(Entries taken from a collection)
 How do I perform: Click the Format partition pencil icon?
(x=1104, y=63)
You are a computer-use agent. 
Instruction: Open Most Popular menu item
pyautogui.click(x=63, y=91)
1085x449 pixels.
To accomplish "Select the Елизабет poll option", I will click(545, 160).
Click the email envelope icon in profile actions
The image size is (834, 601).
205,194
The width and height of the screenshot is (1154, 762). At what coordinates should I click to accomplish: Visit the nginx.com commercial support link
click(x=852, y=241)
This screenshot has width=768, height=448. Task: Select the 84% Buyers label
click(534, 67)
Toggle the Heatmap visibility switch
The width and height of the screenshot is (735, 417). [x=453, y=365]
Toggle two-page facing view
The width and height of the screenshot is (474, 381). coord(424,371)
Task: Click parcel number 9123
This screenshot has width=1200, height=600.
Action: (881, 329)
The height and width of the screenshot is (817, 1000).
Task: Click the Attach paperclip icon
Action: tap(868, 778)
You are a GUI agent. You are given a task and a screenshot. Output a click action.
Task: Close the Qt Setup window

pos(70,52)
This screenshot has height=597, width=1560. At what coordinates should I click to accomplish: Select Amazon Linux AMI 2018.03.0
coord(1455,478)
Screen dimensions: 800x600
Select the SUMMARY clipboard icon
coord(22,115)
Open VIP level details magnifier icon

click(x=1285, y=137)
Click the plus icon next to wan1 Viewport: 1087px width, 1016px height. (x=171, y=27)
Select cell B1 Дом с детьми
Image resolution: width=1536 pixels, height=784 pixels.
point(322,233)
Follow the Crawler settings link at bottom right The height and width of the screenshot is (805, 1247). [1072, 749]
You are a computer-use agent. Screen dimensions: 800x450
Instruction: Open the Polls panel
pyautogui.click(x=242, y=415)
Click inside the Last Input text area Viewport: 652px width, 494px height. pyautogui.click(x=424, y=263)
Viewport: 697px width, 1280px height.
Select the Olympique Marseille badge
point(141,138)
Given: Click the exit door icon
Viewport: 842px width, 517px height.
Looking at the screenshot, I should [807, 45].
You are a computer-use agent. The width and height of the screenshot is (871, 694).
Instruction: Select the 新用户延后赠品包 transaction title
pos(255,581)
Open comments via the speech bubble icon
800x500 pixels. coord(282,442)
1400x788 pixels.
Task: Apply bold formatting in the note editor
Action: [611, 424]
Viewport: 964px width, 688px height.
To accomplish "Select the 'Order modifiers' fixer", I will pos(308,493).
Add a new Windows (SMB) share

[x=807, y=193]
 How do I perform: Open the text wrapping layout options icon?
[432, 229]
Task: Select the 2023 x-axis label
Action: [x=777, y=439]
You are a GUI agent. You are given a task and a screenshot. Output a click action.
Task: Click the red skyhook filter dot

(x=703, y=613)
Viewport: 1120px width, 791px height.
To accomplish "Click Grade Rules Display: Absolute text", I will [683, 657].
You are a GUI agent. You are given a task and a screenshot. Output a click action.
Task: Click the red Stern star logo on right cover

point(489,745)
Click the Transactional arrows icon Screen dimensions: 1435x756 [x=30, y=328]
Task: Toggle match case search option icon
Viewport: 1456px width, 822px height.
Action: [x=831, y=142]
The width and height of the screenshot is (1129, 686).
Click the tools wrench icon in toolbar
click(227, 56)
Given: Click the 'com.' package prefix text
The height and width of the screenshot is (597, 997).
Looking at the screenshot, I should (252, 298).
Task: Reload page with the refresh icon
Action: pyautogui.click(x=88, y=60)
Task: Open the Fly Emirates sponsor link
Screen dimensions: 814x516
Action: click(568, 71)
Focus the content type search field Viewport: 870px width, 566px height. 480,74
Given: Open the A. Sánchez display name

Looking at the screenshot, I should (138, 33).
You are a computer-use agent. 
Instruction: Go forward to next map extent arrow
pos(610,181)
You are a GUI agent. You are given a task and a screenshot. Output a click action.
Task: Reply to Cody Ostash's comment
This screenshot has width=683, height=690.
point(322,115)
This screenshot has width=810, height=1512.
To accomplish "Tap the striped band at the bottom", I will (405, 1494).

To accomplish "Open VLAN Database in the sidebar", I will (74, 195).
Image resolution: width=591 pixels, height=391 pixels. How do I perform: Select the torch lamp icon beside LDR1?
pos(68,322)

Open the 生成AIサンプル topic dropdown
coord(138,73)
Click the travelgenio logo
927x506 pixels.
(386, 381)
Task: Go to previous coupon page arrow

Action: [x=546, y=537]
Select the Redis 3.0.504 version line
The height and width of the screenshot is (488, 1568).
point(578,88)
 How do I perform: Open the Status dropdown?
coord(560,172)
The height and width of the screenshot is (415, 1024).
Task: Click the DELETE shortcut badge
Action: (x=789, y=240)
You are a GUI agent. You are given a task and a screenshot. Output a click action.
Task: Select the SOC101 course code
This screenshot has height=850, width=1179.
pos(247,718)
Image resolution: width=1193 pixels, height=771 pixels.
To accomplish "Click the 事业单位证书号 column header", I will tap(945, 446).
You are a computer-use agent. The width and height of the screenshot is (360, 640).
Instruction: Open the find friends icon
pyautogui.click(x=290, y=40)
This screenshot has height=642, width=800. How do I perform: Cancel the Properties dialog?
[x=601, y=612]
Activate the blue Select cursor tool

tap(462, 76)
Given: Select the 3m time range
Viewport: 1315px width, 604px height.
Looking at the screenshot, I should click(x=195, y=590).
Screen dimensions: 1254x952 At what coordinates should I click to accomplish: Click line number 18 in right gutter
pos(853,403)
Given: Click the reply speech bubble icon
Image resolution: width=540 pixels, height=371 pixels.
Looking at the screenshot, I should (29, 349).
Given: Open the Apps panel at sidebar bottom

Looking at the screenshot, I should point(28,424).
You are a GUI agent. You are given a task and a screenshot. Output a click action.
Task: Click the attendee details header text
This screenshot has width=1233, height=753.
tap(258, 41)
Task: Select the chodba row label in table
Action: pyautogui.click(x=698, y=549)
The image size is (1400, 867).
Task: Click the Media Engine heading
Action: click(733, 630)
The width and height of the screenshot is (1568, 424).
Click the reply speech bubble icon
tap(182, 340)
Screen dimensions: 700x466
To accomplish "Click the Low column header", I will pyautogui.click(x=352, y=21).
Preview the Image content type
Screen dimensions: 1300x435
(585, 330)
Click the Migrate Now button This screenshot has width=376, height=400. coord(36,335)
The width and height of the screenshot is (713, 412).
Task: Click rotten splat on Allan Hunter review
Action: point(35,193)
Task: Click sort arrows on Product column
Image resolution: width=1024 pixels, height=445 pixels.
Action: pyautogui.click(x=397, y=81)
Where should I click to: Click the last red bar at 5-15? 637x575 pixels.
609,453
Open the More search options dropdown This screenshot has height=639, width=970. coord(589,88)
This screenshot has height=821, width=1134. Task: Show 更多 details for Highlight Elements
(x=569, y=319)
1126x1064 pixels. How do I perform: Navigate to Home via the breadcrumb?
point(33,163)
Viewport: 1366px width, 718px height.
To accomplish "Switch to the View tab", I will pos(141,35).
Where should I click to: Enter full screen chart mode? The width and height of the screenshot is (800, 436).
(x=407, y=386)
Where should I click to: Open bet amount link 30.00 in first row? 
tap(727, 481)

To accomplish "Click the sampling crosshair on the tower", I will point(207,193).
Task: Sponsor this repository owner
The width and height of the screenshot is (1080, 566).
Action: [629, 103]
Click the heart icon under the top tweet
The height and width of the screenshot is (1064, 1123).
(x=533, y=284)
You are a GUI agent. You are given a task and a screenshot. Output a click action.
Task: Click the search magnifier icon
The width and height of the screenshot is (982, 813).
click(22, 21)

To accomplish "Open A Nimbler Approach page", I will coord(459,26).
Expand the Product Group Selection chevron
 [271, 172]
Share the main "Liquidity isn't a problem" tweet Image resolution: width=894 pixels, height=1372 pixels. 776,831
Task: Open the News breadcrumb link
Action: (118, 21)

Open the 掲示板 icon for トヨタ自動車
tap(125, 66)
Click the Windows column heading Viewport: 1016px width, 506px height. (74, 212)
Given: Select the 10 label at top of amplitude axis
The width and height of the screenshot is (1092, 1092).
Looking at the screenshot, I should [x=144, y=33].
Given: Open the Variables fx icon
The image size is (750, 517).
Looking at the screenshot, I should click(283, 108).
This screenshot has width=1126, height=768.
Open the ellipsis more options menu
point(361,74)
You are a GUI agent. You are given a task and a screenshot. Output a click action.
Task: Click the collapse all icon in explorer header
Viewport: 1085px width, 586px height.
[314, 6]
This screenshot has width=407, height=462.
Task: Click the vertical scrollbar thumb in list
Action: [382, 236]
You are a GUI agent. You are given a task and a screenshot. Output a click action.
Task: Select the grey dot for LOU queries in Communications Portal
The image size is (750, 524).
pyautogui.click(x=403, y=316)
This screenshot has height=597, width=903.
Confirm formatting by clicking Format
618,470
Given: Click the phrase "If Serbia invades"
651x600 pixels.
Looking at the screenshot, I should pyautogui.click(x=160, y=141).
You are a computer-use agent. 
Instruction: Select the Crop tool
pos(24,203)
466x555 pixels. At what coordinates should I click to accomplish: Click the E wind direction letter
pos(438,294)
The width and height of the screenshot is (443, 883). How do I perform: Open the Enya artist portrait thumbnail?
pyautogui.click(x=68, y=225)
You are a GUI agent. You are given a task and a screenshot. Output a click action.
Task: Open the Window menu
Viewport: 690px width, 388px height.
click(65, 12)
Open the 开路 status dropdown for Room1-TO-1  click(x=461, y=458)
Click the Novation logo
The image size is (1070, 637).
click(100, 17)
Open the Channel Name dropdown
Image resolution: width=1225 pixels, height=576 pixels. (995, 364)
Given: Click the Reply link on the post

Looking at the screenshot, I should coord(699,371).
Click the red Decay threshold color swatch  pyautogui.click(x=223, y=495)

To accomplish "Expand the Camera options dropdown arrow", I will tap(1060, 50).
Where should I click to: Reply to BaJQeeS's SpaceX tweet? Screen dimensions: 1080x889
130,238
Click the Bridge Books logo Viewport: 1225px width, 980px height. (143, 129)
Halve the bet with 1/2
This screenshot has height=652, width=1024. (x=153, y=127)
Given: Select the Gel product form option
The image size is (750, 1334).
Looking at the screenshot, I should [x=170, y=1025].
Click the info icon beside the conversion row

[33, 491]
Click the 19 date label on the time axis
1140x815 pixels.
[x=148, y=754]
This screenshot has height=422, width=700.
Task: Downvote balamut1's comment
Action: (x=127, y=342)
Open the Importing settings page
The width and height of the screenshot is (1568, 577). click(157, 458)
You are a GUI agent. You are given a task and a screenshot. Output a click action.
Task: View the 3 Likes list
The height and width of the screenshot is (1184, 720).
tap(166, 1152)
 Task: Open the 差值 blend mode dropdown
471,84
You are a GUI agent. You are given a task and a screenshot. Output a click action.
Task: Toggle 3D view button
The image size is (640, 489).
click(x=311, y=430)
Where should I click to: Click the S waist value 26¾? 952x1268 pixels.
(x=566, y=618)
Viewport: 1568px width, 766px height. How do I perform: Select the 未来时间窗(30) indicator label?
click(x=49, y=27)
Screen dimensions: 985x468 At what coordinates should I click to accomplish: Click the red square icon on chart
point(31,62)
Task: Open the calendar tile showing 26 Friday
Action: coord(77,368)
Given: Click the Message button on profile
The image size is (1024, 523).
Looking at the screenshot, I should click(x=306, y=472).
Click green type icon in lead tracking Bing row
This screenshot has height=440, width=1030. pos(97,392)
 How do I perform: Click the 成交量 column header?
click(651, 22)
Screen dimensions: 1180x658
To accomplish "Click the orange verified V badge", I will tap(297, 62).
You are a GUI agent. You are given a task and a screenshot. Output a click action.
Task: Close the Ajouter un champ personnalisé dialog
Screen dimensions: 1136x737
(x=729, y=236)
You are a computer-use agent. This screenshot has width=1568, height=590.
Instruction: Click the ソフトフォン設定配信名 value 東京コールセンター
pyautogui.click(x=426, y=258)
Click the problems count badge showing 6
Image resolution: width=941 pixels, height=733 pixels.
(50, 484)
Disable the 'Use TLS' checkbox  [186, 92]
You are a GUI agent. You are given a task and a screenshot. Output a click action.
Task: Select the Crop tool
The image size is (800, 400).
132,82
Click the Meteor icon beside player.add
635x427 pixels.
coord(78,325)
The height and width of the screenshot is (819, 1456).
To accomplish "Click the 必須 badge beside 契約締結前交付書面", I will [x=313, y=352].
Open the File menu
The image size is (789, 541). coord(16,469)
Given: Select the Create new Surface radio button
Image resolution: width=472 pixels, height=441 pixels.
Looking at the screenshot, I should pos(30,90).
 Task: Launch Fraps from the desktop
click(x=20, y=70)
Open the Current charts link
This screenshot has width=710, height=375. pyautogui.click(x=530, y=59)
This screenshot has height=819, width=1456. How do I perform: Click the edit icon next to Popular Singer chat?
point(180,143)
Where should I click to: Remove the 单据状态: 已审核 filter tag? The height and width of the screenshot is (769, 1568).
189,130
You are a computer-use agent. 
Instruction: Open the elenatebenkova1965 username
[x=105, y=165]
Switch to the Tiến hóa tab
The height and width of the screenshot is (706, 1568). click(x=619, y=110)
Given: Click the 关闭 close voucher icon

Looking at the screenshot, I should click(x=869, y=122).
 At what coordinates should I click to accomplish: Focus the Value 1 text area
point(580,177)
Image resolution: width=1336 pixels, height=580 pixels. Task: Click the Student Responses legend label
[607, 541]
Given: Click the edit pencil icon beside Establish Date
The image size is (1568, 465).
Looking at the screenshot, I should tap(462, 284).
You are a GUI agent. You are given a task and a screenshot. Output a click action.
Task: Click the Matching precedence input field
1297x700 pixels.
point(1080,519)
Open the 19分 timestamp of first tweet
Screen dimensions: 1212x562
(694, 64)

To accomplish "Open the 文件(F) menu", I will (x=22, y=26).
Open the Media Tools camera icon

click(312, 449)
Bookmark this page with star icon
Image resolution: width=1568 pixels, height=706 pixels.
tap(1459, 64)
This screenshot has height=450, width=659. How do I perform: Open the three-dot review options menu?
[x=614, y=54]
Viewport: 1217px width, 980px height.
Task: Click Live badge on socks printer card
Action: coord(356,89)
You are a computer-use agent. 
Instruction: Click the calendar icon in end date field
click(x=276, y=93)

**Exercise prompt**
Going through the entries above, report how many lines contain the word "arrows", with no other text.

**Finished task**
2